I think in pictures and speak in analogies.

And I’m not alone. It’s estimated that 65% of us are visual learners, compared to 30% who are auditory learners and 5% who are kinesthetic learners.

In conversations, I will frequently grab a piece of paper and draw the picture that’s popped into my head. Or I’ll offer a comparison, saying “oh, that’s like this.”

Doing so helps me process data and information, simplify complex problems, and understand concepts. It also helps me to explain ideas to others and to communicate more quickly than with words alone.

Despite the fact that so many of us are visual learners, words—not pictures—continue to dominate in the workplace. Much of our communication is via email. We fill presentation decks with words.
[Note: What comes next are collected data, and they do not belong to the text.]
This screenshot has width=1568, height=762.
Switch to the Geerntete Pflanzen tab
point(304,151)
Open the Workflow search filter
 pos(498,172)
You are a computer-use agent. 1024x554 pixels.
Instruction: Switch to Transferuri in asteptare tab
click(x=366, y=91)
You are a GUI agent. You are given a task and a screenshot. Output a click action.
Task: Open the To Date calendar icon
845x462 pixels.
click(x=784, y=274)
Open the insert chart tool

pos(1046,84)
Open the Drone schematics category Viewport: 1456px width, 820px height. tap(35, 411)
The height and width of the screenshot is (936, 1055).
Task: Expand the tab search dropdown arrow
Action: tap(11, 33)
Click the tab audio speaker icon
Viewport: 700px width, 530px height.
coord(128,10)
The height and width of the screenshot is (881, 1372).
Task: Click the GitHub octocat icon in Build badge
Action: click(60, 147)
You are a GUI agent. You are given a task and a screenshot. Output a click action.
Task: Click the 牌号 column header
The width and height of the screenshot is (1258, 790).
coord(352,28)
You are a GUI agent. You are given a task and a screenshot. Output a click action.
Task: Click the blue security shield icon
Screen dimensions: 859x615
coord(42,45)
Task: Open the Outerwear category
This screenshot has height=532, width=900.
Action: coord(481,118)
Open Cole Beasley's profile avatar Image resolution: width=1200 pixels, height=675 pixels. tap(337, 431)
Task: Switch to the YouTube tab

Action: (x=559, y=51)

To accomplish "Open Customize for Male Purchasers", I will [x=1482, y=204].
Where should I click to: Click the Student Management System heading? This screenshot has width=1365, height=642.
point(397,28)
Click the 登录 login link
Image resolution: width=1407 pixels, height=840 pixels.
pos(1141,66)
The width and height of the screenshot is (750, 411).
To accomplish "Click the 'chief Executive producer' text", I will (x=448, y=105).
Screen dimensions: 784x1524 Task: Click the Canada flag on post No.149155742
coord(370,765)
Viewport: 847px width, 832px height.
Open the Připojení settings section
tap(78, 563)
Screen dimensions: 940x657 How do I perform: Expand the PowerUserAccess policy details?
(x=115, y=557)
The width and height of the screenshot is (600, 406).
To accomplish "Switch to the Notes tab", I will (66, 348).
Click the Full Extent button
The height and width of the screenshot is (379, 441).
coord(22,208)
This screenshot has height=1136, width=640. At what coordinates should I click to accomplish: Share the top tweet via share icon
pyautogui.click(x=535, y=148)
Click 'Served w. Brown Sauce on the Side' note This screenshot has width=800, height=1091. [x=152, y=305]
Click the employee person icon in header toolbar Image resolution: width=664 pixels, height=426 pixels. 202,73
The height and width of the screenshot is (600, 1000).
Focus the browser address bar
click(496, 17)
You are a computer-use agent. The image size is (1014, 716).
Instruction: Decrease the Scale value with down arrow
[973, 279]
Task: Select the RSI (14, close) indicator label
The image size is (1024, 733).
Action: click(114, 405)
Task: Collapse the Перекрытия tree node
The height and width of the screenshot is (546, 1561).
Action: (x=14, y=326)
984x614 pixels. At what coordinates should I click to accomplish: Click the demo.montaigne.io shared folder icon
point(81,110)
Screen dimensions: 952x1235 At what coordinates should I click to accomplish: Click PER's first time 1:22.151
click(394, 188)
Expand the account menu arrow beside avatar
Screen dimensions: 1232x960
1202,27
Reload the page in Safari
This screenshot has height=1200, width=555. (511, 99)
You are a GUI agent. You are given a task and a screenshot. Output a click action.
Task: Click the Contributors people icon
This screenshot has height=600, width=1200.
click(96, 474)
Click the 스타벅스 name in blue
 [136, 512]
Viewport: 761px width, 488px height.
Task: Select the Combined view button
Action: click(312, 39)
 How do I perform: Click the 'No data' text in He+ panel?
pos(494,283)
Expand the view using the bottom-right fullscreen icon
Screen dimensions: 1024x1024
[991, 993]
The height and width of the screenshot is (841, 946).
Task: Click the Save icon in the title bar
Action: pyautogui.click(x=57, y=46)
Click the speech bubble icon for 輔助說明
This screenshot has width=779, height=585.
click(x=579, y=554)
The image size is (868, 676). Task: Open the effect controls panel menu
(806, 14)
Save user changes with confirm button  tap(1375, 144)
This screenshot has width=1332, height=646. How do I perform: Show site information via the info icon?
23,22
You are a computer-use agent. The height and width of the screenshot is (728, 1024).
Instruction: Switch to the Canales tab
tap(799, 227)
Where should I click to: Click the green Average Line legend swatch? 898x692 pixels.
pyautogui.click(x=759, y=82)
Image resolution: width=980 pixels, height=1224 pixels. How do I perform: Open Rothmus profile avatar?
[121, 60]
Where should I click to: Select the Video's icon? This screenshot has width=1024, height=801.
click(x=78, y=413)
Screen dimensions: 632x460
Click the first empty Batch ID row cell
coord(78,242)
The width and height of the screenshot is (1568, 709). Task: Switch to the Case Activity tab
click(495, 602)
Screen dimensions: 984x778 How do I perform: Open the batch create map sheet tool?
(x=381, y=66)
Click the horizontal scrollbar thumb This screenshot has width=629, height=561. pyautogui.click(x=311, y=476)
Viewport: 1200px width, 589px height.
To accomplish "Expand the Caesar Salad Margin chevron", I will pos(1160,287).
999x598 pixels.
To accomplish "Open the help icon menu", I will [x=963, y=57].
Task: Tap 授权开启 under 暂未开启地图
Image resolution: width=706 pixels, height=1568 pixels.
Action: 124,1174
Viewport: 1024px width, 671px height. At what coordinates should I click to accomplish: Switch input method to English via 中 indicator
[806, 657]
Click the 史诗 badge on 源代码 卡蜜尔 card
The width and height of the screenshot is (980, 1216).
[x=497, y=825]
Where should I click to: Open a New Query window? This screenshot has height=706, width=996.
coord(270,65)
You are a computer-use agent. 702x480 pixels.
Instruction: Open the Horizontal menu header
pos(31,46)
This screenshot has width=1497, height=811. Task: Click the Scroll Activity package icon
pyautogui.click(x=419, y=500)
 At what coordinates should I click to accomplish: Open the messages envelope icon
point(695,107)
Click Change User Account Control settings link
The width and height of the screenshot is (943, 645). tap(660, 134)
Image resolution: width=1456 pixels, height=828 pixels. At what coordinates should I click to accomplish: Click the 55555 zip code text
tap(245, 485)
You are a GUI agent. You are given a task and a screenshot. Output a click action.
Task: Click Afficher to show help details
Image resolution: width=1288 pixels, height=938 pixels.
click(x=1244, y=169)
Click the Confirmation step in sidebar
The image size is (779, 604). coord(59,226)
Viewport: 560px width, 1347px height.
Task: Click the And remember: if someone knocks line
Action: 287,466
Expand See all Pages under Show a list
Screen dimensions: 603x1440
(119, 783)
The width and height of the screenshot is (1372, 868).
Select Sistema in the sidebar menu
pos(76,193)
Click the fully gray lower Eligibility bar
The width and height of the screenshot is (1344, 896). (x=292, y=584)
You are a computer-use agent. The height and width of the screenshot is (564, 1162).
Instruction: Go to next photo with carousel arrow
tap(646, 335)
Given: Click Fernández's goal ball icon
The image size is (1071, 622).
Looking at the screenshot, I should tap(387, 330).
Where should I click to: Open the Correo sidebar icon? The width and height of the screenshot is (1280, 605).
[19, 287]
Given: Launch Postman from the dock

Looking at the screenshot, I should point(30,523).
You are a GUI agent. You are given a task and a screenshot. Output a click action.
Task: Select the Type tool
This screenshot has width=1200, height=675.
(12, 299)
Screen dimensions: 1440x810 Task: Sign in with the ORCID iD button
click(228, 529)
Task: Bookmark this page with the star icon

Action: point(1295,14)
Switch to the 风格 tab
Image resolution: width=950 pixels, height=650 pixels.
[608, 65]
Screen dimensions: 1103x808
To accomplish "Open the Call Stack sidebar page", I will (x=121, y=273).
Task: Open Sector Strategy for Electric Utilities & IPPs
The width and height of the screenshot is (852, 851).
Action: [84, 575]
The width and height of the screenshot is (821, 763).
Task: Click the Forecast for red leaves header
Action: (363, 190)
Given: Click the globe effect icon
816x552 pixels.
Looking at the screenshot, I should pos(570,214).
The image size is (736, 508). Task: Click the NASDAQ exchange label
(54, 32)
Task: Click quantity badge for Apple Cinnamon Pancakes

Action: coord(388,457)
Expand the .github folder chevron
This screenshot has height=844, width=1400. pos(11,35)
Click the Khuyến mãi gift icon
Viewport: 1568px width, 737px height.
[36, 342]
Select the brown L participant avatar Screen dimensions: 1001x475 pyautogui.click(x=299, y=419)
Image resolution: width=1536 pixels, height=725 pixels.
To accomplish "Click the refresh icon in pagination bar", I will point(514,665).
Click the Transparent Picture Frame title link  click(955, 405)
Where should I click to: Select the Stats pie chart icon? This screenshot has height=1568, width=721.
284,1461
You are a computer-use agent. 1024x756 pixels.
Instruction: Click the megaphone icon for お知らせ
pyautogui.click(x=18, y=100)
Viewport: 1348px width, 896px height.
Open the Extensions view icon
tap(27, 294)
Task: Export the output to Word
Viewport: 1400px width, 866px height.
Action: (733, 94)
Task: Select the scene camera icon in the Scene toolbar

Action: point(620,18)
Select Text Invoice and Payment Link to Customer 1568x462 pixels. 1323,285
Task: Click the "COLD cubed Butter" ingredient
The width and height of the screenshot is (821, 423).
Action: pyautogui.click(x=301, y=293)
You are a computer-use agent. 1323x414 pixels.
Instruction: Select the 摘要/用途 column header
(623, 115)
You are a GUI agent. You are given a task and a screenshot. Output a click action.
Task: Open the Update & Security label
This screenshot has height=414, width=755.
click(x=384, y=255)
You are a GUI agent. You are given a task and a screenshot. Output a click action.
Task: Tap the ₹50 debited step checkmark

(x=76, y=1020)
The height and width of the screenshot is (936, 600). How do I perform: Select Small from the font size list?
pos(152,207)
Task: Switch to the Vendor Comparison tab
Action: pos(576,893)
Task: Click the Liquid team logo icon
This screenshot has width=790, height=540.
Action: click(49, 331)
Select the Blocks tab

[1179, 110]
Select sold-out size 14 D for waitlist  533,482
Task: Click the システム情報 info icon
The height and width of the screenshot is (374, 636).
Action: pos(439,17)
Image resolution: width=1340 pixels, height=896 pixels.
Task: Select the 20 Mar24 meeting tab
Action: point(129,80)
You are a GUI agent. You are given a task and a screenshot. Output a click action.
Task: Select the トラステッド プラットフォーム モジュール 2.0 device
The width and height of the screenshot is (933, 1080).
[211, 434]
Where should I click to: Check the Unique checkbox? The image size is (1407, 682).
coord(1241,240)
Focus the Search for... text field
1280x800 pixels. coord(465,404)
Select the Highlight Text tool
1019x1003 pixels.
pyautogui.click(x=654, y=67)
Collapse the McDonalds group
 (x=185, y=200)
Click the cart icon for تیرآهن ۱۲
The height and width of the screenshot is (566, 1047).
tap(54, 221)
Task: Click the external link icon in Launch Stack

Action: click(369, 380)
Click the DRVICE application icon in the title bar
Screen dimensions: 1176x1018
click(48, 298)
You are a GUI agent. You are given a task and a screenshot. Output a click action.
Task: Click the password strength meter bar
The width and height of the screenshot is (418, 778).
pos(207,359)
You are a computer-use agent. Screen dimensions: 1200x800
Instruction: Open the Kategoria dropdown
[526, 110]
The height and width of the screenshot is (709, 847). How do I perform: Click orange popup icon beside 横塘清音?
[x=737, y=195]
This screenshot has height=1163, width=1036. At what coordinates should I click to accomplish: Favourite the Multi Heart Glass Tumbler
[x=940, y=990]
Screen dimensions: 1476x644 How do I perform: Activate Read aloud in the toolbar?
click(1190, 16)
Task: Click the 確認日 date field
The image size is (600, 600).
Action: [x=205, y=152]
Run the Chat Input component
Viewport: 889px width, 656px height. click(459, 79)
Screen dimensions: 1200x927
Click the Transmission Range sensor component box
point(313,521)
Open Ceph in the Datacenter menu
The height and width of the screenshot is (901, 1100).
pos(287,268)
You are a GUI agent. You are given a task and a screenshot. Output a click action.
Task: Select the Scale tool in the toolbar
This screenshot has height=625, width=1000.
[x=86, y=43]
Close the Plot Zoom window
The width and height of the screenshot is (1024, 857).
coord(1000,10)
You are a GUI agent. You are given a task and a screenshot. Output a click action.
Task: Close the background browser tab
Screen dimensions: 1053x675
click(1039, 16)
Even our documents lack basic design features that would facilitate comprehension, like colour, font and clever use of white space.

Some mistakenly try to insert visuals in their decks or documents, including a picture or clipart just because. But needless images, like superfluous words, don’t add to communication; they detract from it.

In fairness to many employees, they develop documents but rarely get a glimpse into how the materials they produce are used or how they’re interpreted by readers.

As an executive, I’ve had 20 years of experience preparing and presenting documents, presentations and spreadsheets to senior leaders. Good visuals beat words any day in facilitating comprehension, promoting discussion and enabling decision-making.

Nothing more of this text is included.